— Терпи. Почти добрались… — презрительно посмотрев на женщину, фыркнул брат Элазар. — Могла бы остаться в Аниоре…
…Место для привала было выбрано просто идеально: небольшая выемка на вершине скалы надежно скрывала отряд от глаз возможных наблюдателей и порывов довольно сильного ветра. Правда, места для того, чтобы спать, там было относительно немного — на взгляд Самира, чтобы было удобно, надо было ложиться практически вплотную друг к другу. Или враг к врагу? Впрочем, не важно. Ведь это не могло не радовать — в его планах время перемещения от человека к человеку играло самую важную роль.
Где бы я поставил часового? — оглядев место будущего привала, подумал он. — Наверное, тут? Отлично. Значит, «спать» я буду прямо у него за спиной. Кладем куртку и вещмешок. Недовольных нет? Отлично…

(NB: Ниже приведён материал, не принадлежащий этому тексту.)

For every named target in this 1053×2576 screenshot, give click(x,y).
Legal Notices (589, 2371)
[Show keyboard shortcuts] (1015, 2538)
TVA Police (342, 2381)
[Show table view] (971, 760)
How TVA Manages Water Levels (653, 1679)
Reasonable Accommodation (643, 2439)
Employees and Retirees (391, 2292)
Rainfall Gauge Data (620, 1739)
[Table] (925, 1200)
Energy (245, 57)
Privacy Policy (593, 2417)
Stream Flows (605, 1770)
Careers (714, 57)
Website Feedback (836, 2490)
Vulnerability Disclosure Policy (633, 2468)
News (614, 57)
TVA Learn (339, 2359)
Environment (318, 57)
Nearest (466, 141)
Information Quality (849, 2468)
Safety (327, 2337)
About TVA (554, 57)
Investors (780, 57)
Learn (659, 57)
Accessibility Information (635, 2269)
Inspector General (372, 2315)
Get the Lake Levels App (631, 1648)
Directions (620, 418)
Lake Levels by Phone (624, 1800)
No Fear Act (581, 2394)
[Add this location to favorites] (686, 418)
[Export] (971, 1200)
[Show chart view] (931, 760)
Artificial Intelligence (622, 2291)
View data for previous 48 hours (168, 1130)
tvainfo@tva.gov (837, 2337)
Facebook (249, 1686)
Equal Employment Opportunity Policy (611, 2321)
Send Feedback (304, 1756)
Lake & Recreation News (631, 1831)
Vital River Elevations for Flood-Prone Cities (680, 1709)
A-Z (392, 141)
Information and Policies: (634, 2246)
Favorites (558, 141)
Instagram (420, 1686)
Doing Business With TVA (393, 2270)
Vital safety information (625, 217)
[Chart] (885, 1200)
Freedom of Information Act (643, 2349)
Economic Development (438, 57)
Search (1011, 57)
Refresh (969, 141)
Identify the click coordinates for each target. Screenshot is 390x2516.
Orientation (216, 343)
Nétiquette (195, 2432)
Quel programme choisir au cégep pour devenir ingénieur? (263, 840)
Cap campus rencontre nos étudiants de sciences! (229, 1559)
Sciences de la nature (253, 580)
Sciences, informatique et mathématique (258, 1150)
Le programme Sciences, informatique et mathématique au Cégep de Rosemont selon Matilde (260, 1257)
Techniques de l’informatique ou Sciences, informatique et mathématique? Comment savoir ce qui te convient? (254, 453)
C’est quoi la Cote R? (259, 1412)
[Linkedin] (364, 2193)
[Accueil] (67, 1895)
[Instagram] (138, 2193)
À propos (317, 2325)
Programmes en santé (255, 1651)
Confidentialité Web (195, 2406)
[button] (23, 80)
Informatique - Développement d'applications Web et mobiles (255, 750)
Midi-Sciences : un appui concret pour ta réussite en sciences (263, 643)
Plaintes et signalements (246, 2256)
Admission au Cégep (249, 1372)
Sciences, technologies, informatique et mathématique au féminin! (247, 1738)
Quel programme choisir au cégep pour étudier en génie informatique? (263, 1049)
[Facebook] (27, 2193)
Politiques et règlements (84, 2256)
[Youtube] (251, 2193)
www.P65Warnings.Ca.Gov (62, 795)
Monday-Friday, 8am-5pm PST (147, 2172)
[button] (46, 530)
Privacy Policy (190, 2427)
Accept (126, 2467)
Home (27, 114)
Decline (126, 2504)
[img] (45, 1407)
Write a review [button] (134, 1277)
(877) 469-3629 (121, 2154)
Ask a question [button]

— Я отойду подальше, помоюсь и простирну одежду, ладно? — кое-как отдышавшись, подала голос сестра Делла.
— До ближайших кустов — двадцать полетов стрелы… — устало буркнул десятник. — Чего стесняться, сестра? Мойся рядом с нами…
— Я… — женщина задержала дыхание, сглотнула комок в горле, и, сверкнув глазами, покорно кивнула головой: — Как скажешь, брат Берг.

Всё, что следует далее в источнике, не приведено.